• [Excerpt]:
** START **
I like Wallthm pocket watches, here is one railroad model 950 23 jewels.

Cheers,

Paulo


----------



## Roger the Dodger (Oct 5, 2009)

jwatches said:


> Hi,
> 
> I like Wallthm pocket watches, here is one railroad model 950 23 jewels.
> 
> ...


That's a lovely Hamilton, Paulo..here's mine that I bought recently from James in Canada...it still has its box, and the case is green gold..


----------



## jwatches (Nov 7, 2011)

Roger the Dodger said:


> That's a lovely Hamilton, Paulo..here's mine that I bought recently from James in Canada...it still has its box, and the case is green gold..


Roger,

Nice watch, I have one in same conditions of yours. The difference is that mine is a 902, yellow gold filled and came in with a chain and knife.

I purchased this one in a auction for an bargain, the photos was terrible and the description too. Well, I had luck.

Cheers,

Paulo


----------



## Roger the Dodger (Oct 5, 2009)

Lovely watch, Paulo! :thumbsup:


----------



## a6cjn (Oct 29, 2009)

Roger the Dodger said:


> Lovely watch, Paulo! :thumbsup:


It certainly is

And isn't nice to see a 'gentleman's' pocket knife on the chain

Some really nice watches in this thread

Chris


----------
** END **
Copy the pocket watch thread word for word, from "## jwatches (Nov" up to and including "I had luck.".

• [Dataset section]:
** START **
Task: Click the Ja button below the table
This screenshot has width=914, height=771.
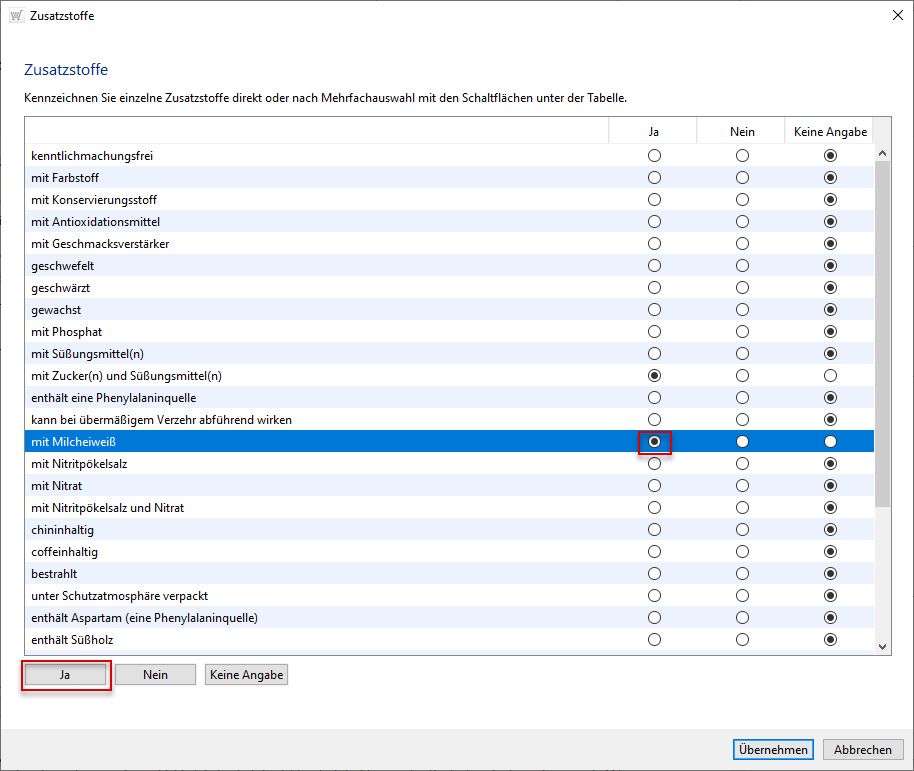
** END **
• [Final answer]:
## jwatches (Nov 7, 2011)

Roger the Dodger said:


> That's a lovely Hamilton, Paulo..here's mine that I bought recently from James in Canada...it still has its box, and the case is green gold..


Roger,

Nice watch, I have one in same conditions of yours. The difference is that mine is a 902, yellow gold filled and came in with a chain and knife.

I purchased this one in a auction for an bargain, the photos was terrible and the description too. Well, I had luck.